PEWAUKEE -- We’ve all heard the phrase, ‘It’s not rocket science,' but in this case, it actually is.
“You could feel the ground shake just from the amount of power, and the huge steam cloud just going," said Kalila Master.
Master and Telemachos Agoudemos are students at Waukesha County Technical College (WCTC) – students who have come closer than most to the stars.
“I’d seen some stuff in the Army. I’d never seen anything like that. Just to see all that power right there," said Agoudemos.
In February, they became the first two WCTC students to ever participate in NASA’s Community College Aerospace Scholars program. They spent four days in February at the John C. Stennis Space Center in Mississippi -- NASA's largest rocket-testing facility -- with other students from around the country.
"Seeing how everyone works together there, and how they communicate and what the atmosphere was, it was amazing," said Master.
Split into four teams, the different groups had to create a company structure -- figuring out how to fund and complete different challenges.
“There were different Mars missions where you had to build, essentially, a rover to do different jobs," Master described.

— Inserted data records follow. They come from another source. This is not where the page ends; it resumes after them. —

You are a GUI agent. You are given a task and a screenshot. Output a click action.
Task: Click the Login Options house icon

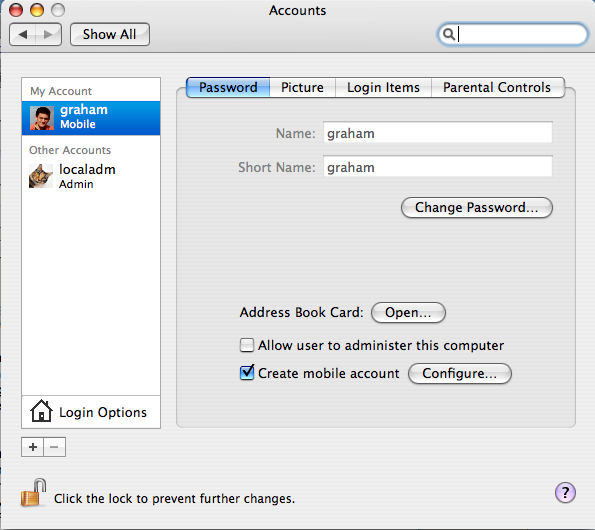pyautogui.click(x=41, y=411)
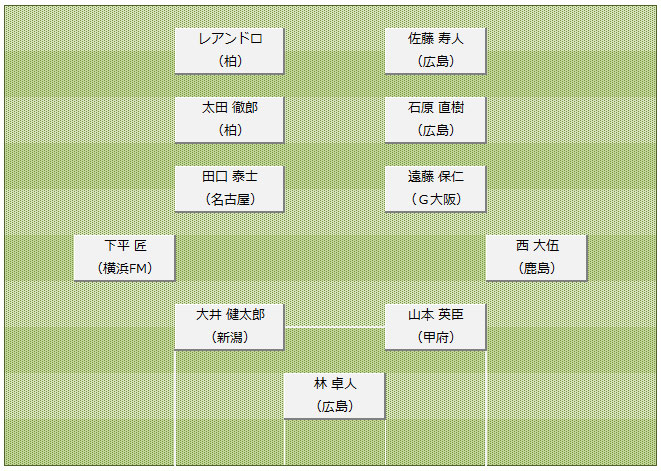Click the goalkeeper 林 卓人 (広島) box
This screenshot has width=661, height=471.
(x=335, y=396)
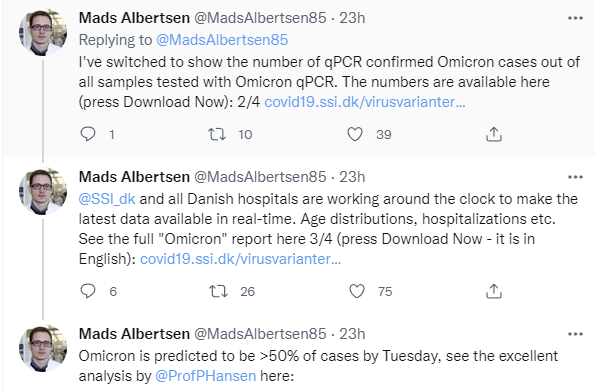Like the tweet with 75 likes

coord(357,291)
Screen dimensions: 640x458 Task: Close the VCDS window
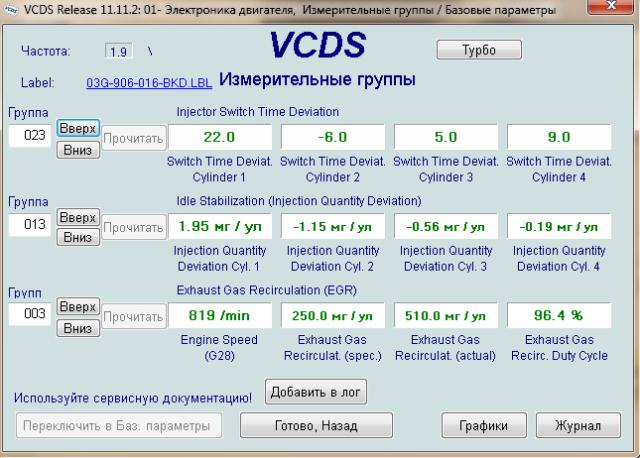tap(609, 9)
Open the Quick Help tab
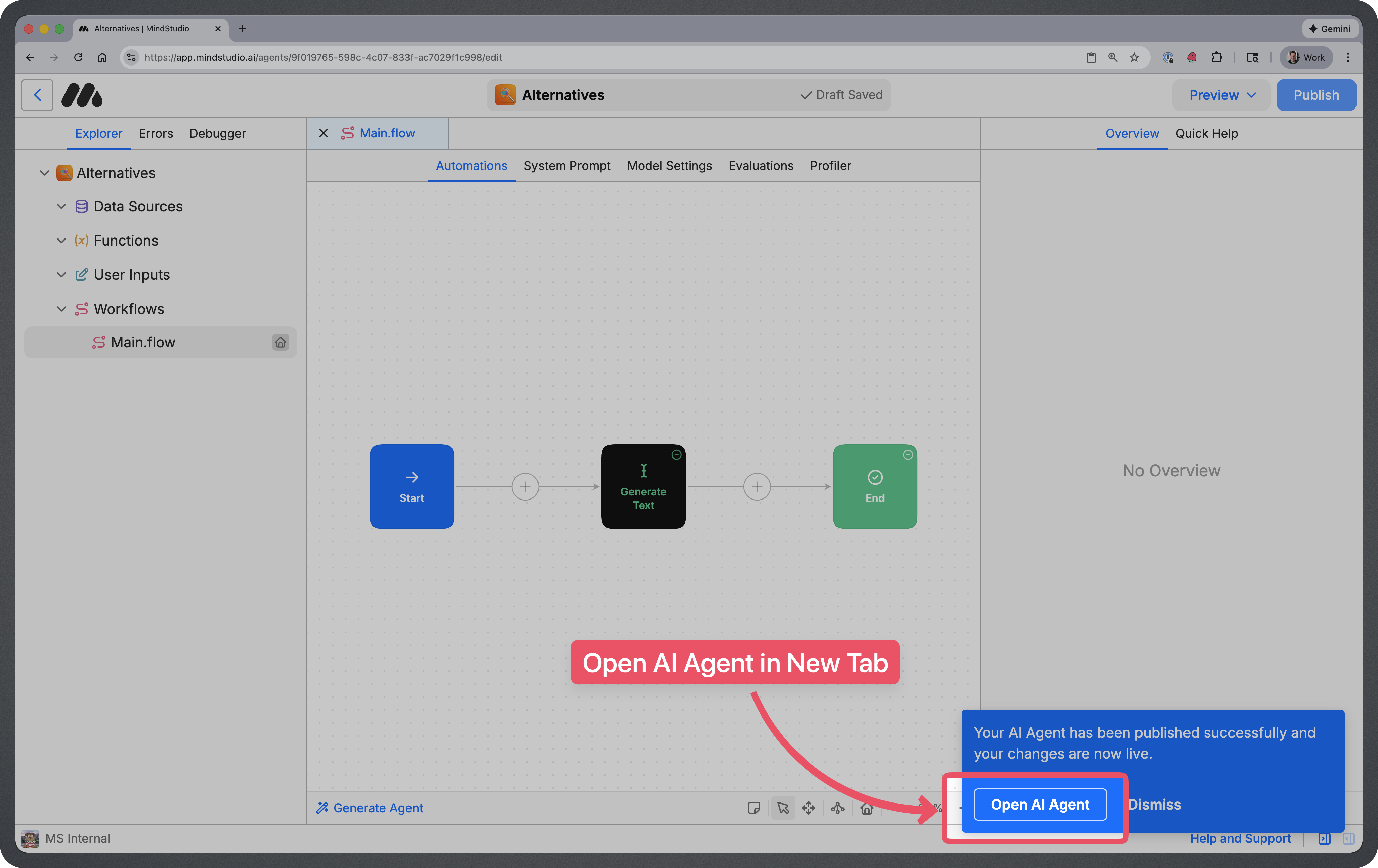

The program targets minority and under-represented students. Agoudemos is an Army veteran now returning to school in his 40s.
“Technology is changing in a lot of ways, and even as an adult, we need to be able to sit there and keep up with it, and I’m able to do it," said Agoudemos.
Master is one of only two women graduating from WCTC this spring with a focus in electrical engineering.
“You either get, ‘wow, that’s amazing and I’d never be able to do that myself,' or sometimes people look at you like you have two heads, like, ‘are you sure that’s what you want to do?’” said Master.
While they may not end up working for NASA, both students learned an important lesson -- if the sky isn’t the limit, then nothing is.